* INSTRUCTIONS TO FOLLOW
Once every line holding "computer" in the listing below has been found, give their number and nothing more.

|---|

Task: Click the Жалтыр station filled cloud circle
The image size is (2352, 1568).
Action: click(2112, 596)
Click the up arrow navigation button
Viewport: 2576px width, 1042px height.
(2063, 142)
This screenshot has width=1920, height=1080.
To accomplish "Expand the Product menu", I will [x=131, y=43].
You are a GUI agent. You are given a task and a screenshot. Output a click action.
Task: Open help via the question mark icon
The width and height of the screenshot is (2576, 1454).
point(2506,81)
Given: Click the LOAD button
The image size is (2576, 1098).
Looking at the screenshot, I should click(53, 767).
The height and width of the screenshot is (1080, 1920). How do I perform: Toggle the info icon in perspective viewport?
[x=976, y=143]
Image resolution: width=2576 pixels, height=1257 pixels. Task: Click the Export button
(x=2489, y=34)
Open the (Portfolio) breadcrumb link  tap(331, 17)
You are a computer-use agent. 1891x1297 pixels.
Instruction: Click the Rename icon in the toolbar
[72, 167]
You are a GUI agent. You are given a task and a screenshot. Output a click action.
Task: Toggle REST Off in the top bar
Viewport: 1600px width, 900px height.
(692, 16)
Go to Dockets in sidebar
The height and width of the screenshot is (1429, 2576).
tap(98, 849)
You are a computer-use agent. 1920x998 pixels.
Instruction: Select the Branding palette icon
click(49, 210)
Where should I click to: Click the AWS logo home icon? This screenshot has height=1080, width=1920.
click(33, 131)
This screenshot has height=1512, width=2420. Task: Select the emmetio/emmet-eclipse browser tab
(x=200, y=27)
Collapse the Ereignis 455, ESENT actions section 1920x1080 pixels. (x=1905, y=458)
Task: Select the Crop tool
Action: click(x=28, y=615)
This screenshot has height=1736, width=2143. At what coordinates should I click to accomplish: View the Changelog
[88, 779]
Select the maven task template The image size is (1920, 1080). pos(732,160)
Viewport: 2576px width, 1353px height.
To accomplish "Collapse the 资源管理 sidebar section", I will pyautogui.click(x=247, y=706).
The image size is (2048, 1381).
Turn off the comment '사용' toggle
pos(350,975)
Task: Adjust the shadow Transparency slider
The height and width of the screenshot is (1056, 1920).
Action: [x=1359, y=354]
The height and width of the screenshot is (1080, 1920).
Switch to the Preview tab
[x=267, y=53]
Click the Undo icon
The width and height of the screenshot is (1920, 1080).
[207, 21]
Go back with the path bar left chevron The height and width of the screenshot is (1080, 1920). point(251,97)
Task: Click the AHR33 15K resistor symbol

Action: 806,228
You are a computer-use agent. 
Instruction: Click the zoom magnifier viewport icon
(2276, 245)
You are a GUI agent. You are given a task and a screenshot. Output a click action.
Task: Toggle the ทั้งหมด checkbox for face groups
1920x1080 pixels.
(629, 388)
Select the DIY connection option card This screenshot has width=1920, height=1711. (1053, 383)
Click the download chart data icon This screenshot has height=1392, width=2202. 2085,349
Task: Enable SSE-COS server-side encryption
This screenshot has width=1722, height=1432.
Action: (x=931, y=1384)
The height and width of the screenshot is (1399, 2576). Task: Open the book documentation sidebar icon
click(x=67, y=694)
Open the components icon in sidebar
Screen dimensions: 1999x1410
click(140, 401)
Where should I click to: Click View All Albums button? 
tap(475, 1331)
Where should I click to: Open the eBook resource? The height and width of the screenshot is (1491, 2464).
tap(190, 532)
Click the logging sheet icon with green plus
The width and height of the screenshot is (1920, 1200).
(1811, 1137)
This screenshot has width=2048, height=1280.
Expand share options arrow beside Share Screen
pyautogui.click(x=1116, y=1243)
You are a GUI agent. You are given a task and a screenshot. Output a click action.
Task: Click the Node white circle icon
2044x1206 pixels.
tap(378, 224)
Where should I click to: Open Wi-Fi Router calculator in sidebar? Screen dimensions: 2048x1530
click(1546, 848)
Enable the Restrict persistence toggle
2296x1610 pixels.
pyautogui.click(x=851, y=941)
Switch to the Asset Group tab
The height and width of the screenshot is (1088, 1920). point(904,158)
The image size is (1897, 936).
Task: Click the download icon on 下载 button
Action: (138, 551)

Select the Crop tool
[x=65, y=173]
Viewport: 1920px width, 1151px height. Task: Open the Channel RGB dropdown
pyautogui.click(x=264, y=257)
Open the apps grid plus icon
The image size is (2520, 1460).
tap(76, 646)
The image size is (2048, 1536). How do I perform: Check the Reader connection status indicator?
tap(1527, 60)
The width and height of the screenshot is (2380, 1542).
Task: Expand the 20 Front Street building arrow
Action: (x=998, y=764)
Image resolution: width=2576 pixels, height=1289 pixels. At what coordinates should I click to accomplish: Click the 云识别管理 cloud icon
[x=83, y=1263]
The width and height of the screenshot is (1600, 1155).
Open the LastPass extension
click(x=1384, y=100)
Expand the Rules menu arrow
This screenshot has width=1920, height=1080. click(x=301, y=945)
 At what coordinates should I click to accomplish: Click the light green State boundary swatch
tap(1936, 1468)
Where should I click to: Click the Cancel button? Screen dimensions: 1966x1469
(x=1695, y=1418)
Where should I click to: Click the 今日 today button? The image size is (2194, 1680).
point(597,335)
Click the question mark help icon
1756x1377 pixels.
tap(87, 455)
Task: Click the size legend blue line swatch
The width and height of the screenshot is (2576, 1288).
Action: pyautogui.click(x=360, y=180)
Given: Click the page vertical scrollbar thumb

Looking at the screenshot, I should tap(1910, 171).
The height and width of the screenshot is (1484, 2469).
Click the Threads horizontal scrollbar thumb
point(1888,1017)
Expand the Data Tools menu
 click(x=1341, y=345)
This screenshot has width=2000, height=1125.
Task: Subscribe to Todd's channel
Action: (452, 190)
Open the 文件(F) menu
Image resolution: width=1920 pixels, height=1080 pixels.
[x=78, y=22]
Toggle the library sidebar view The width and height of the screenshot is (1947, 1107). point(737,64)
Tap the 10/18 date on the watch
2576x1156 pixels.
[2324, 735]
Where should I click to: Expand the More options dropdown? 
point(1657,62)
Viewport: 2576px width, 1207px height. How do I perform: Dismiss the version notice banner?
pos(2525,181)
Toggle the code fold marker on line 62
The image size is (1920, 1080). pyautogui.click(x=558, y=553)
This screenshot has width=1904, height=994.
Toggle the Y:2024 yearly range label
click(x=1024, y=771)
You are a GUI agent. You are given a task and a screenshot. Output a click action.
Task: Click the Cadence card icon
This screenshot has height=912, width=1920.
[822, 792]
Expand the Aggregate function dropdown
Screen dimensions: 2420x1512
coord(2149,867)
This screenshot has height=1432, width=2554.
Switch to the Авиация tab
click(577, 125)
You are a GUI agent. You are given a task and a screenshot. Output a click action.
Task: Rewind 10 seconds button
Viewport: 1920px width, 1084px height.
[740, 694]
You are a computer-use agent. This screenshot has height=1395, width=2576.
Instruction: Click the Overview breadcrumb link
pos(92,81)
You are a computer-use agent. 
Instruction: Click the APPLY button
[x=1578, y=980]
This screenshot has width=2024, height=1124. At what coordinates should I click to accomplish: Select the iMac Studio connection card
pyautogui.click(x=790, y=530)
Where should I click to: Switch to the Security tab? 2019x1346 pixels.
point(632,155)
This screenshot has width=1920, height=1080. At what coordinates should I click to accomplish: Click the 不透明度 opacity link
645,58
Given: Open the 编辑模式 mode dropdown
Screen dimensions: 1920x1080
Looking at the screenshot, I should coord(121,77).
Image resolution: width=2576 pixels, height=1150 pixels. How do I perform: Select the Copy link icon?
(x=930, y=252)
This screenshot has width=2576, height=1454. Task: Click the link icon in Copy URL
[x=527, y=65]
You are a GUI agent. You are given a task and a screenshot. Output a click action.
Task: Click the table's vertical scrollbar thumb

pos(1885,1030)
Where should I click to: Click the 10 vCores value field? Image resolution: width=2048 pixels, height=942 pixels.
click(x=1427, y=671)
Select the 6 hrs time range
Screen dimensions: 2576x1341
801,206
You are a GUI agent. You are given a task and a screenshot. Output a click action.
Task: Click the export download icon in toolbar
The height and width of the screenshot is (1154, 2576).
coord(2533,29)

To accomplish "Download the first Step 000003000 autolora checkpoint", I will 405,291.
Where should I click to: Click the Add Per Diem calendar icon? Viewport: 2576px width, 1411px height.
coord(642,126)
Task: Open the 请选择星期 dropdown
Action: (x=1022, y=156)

|---|

* ANSWER
5